Ongoing vandalism and theft has direct consequences for people in most need

The ongoing vandalism and the theft of materials from Housing New Zealand houses is having direct consequences for the people who are in most need of state housing, says Greg Groufsky, acting General Manager Tenancy Services.

In recent months the Corporation has had an increase in the theft of copper pipes from state houses. Thieves are also damaging the houses to get to the pipes and stealing fittings such as stoves and bathroom fittings.

“We house people in the most need and whenever a thief or vandal attacks one of our properties, tenanted or empty, they are directly impacting the people who need our help the most.

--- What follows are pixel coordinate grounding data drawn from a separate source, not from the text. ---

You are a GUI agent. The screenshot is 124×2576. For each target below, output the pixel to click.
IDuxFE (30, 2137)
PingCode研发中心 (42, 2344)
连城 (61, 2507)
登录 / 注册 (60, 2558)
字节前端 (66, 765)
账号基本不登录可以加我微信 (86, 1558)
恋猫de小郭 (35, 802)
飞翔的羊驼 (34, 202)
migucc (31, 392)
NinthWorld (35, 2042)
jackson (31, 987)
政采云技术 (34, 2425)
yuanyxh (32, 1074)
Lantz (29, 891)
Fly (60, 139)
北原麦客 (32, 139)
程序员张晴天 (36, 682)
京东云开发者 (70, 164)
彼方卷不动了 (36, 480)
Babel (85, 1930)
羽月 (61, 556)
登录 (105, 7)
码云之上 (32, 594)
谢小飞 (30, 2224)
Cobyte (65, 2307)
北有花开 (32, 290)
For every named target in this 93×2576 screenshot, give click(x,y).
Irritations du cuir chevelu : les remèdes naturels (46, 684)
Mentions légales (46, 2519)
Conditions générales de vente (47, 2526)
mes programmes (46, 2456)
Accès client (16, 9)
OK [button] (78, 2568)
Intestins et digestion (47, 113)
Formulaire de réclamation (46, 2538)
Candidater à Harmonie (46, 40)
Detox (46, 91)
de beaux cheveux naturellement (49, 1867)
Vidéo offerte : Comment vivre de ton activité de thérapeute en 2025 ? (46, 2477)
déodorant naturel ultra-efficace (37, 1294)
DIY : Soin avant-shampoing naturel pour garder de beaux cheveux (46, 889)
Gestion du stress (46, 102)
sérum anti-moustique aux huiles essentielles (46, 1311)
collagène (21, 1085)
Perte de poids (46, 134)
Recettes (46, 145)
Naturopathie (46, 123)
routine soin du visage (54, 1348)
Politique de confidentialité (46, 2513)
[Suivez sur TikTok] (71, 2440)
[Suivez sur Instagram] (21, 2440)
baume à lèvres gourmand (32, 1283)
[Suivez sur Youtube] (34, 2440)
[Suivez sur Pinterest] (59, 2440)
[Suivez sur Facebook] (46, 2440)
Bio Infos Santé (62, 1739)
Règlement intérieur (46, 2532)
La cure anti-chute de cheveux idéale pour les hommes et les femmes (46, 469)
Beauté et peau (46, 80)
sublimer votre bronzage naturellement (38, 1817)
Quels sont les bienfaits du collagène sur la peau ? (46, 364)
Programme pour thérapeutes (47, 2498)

“They are reducing the amount of money the Corporation can invest in maintaining and upgrading our state housing, says Mr Groufsky.

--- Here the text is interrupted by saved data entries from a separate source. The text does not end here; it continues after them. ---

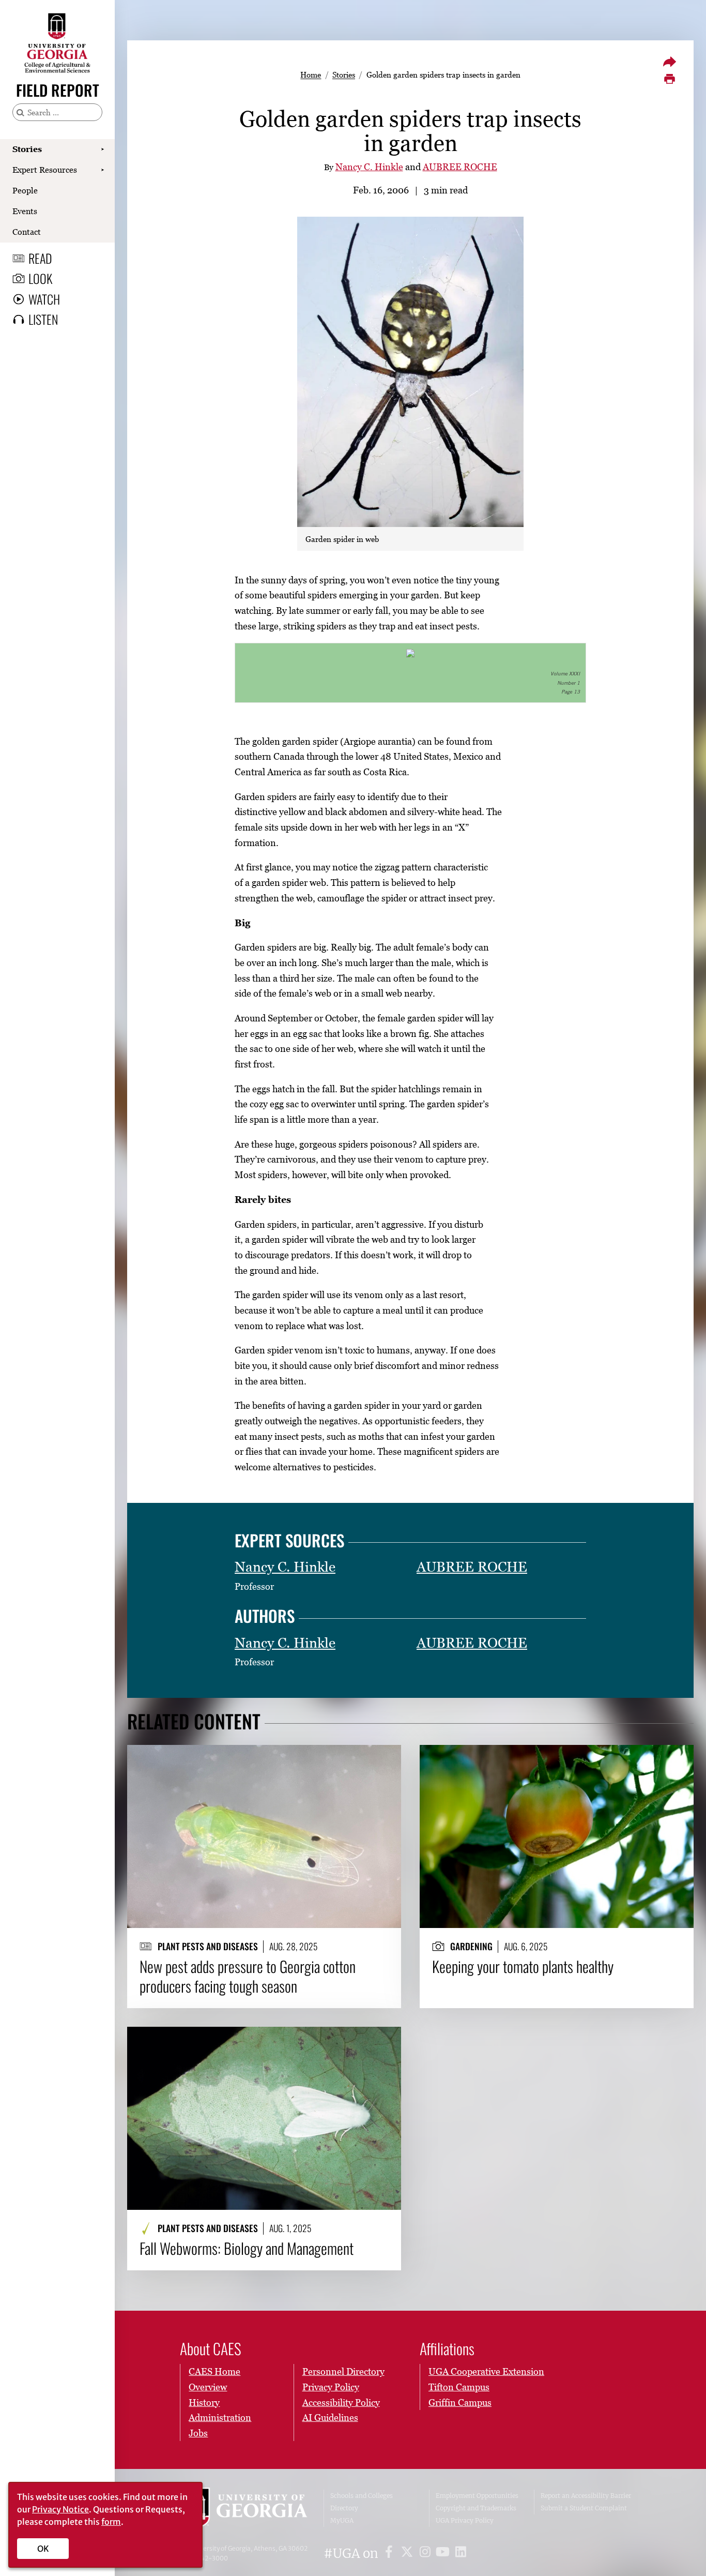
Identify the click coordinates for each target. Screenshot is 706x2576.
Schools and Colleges (361, 2495)
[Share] (669, 61)
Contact (26, 231)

“The cost of fixing the damaged properties can be in tens of thousands and this financial year alone these types of acts have cost the Corporation more than $1.5 million.

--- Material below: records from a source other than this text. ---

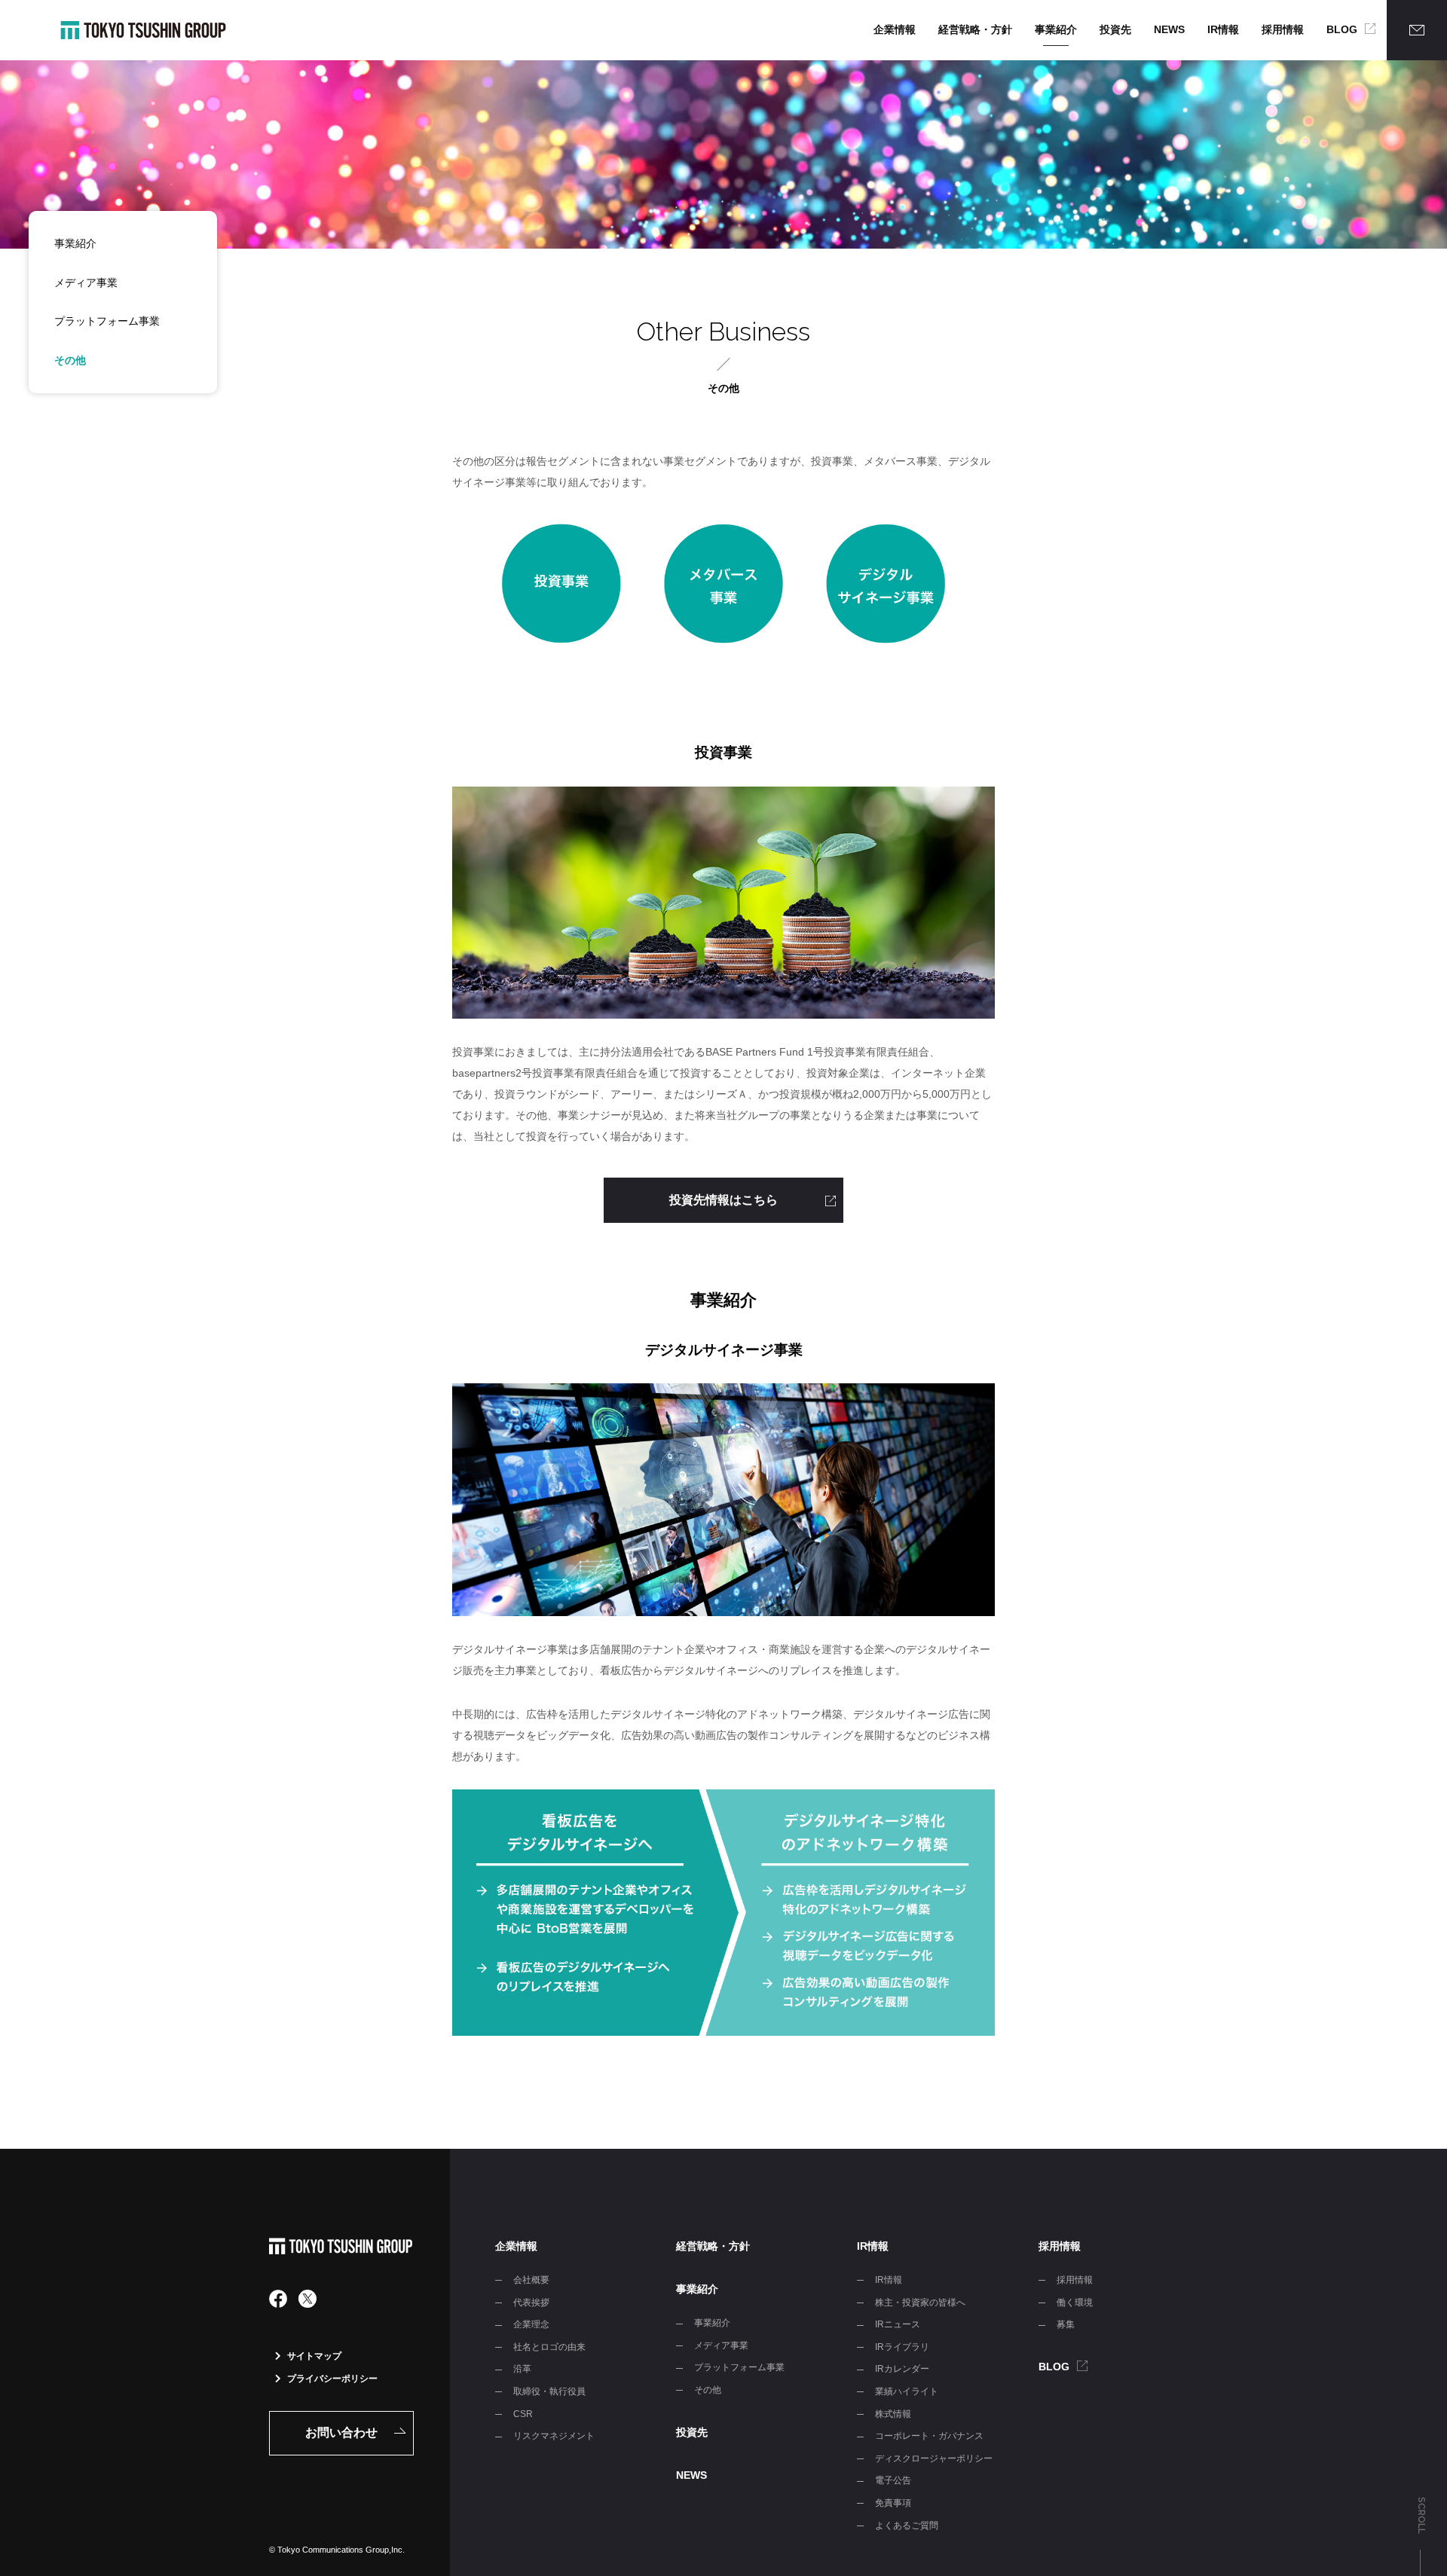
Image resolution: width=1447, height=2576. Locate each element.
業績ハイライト (906, 2391)
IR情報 (1223, 29)
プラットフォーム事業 (107, 321)
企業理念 (531, 2324)
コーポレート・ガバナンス (929, 2436)
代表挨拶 (531, 2302)
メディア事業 (86, 283)
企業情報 (894, 29)
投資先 (1115, 29)
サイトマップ (314, 2356)
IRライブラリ (902, 2347)
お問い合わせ (341, 2432)
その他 (70, 360)
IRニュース (897, 2324)
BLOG (1341, 29)
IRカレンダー (902, 2369)
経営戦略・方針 (975, 29)
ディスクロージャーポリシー (934, 2458)
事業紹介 (1056, 29)
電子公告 (893, 2480)
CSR (523, 2414)
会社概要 (531, 2280)
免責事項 (893, 2503)
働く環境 (1075, 2302)
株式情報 (893, 2414)
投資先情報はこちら (723, 1199)
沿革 (522, 2369)
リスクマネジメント (554, 2436)
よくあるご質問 (906, 2525)
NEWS (1169, 29)
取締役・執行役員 (549, 2391)
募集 (1066, 2324)
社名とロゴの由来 (549, 2347)
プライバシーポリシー (332, 2378)
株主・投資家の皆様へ (920, 2302)
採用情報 (1283, 29)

“These needless acts of vandalism and theft affect all New Zealanders and their $15 billion investment in the state housing network.”

Last month a property in Hamilton, which was about to be tenanted by a family in need was extensively damaged by vandals and will require $21,000 in repair costs before it can be tenanted again.

Yesterday thieves’ stripped copper pipes from an apartment building in Pomare, Wellington while some tenants were home. The cost of repairing the damage is expected to exceed $85,000.

Some of the tenants were in their apartments as the thieves stripped out all copper piping in the centre duct of the apartment block.

The damage has now resulted in the Corporation having to relocate tenants from the building for a week while the pipes are replaced and electrical wiring is repaired.

“Clearly the thieves had no regard for the people living there and because of their actions some of our tenants may need to be relocated away from their community while the repair work is being carried out.

“In yesterday’s case this was made worse by the thieves knocking on tenants’ doors and telling our tenants not to worry about the noise,” says Mr Groufsky.

“I urge all our tenants and neighbours of Housing New Zealand properties to ask for identification if a person is claiming to be contractor and to report any suspicious behaviour to Police.

“The Corporation will vigorously work with Police to stop these gratuitous acts of vandalism and theft.”